**Extrait choisi**
--------------------------------

J’ai lu avec grand intérêt votre lettre au dirigeant des FARC Manuel Marulanda. Je partage avec vous le souci humanitaire de mettre fin à l’emprisonnement de prisonniers politiques en Colombie. Mais soyons clairs, ayons des principes et soyons réalistes à ce propos : la liberté des prisonniers politiques détenus par les FARC dépend d’une contrepartie : la libération des résistants des FARC détenus dans les geôles de l’État colombien .

AUTEUR : James PETRAS

Traduit par Fausto Giudice

Votre intervention dramatique et fortement médiatisée a focalisé l’attention de l’opinion publique mondiale sur les prisonniers détenus par les FARC, mais vous avez oublié de mentionner la détresse des prisonniers politiques du gouvernement colombien, tortures et brutalisés par un président, dont de nombreux affidés membres du Congrès attendent des procès pour leurs liens de longue date avec les escadrons paramilitaires de la mort et les narcotrafiquants.
Reprenons les choses à zéro, Président Sarkozy. Si vous voulez être un médiateur honnête et un dirigeant humanitaire conséquent, vous devez agir avec impartialité dans un esprit de réciprocité.

Vous avez jusqu’à présent agi de manière unilatérale, ce qui ne peut pas mener à une résolution positive de l’échange de prisonniers. Par vos appels brefs et fortement médiatisés, vous n’avez pas fait preuve de bonne foi et d’équanimité.

Par exemple, début décembre, vous avez appelé “solennellement” les FARC (en particulier leur secrétaire Manuel Marulanda) à libérer unilatéralement leurs prisonniers dont Ingrid Betancourt sans appeler parallèlement le président Uribe à la libération de ses prisonniers et de ceux détenus aux USA.
Votre appel, vide et théâtral, ressemblait plus à un coup de publicité. Croyez-vous que le chef guérillero le plus astucieux et le plus légendaire d’Amérique latine serait intimidé par votre rhétorique mettant « la vie » d’Ingrid entre ses mains ? Votre double morale coloniale n’a convaincu personne et n’a cerainement pas fait avancer le processus de négociations. Vos poses éthiques peuvent peut-être faire les délices de quelques ex-maoïstes vieillissants devenus des philosophes de feuilletons télévisés à Paris, mais n’ont pas de place dans des tractations avec des révolutionnaires sérieux et conséquents.

--------------------------------

(Entrées sur les coordonnées cibles)
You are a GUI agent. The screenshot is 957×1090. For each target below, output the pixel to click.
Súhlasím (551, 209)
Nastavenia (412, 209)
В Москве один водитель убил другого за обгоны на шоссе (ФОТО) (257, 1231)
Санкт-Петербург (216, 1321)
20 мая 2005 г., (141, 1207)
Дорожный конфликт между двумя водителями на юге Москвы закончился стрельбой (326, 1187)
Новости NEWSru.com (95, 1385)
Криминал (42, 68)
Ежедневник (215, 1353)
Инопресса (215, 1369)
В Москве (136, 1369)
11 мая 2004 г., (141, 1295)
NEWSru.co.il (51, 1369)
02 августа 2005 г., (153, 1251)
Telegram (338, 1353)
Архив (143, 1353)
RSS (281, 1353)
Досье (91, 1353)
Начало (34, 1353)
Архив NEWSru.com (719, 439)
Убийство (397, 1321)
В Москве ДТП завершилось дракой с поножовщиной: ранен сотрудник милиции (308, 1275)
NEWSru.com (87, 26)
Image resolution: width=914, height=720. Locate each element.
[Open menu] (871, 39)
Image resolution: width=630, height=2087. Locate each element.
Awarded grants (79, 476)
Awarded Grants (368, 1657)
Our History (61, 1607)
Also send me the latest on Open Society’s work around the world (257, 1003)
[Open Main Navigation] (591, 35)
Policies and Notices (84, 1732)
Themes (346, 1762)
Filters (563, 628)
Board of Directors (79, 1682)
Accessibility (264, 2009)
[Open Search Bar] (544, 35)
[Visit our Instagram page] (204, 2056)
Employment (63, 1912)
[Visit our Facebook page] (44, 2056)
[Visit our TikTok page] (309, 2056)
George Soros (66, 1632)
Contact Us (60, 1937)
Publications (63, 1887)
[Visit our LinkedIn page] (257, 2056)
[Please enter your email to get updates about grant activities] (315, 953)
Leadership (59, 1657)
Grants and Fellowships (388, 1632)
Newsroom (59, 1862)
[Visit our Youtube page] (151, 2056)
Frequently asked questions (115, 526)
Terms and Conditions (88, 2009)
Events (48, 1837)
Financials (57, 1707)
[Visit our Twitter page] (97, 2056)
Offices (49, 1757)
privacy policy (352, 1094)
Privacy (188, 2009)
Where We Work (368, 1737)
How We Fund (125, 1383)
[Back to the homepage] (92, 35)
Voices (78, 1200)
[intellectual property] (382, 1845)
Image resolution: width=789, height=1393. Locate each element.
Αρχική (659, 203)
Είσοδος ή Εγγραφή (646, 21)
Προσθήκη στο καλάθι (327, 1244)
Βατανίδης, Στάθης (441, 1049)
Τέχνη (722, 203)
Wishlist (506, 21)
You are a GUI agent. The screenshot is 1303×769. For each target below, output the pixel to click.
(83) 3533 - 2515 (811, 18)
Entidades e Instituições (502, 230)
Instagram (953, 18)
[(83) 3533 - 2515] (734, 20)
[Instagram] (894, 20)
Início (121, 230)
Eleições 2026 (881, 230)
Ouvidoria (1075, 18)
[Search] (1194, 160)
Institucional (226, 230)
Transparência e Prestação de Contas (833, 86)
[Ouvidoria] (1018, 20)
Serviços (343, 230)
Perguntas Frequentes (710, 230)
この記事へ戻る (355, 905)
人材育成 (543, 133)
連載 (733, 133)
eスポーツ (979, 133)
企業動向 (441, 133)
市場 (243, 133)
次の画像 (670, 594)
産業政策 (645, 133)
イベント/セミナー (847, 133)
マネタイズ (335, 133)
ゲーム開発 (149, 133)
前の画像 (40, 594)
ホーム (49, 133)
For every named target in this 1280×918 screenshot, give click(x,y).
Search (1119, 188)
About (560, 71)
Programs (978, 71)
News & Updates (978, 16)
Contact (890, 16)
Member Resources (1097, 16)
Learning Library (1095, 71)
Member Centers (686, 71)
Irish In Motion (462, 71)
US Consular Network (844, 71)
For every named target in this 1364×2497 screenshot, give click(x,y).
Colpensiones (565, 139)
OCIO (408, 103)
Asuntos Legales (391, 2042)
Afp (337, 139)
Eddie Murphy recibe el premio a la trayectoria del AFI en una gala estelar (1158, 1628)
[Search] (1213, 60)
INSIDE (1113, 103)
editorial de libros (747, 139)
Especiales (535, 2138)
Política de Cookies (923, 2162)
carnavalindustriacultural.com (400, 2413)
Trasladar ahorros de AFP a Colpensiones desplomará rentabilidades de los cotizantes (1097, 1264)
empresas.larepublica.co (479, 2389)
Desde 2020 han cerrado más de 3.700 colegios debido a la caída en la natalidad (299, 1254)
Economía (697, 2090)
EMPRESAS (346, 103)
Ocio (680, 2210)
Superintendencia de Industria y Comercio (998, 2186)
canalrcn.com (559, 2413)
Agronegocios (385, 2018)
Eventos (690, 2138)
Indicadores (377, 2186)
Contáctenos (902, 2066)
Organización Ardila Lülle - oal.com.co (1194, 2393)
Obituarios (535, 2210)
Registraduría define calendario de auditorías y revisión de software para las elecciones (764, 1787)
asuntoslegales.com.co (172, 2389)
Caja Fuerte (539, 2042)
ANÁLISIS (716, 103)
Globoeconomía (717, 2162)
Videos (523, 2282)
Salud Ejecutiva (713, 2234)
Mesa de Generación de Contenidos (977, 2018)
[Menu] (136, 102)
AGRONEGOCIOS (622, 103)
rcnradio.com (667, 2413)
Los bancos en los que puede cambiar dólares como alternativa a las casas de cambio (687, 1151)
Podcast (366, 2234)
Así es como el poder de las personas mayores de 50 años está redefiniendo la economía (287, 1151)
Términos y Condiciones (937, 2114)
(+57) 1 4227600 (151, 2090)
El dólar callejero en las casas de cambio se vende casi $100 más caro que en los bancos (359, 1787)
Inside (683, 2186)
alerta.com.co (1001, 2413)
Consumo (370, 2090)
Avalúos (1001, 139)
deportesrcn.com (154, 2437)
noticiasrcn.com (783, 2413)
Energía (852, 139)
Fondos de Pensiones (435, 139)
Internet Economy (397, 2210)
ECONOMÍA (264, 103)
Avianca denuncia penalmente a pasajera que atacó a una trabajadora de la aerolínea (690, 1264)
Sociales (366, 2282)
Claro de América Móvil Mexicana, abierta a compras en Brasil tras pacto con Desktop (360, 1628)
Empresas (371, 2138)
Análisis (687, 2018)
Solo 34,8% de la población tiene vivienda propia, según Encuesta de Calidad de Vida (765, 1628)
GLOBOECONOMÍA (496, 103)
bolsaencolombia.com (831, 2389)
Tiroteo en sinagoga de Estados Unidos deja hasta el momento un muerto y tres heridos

--------------------------------

Pouvez-vous retaper fidèlement le passage de la lettre ouverte au président Sarkozy situé entre « Votre intervention dramatique » et « esprit de réciprocité. », bornes incluses ? La liste ne joue aucun rôle ici.

**Résultat obtenu**
Votre intervention dramatique et fortement médiatisée a focalisé l’attention de l’opinion publique mondiale sur les prisonniers détenus par les FARC, mais vous avez oublié de mentionner la détresse des prisonniers politiques du gouvernement colombien, tortures et brutalisés par un président, dont de nombreux affidés membres du Congrès attendent des procès pour leurs liens de longue date avec les escadrons paramilitaires de la mort et les narcotrafiquants.
Reprenons les choses à zéro, Président Sarkozy. Si vous voulez être un médiateur honnête et un dirigeant humanitaire conséquent, vous devez agir avec impartialité dans un esprit de réciprocité.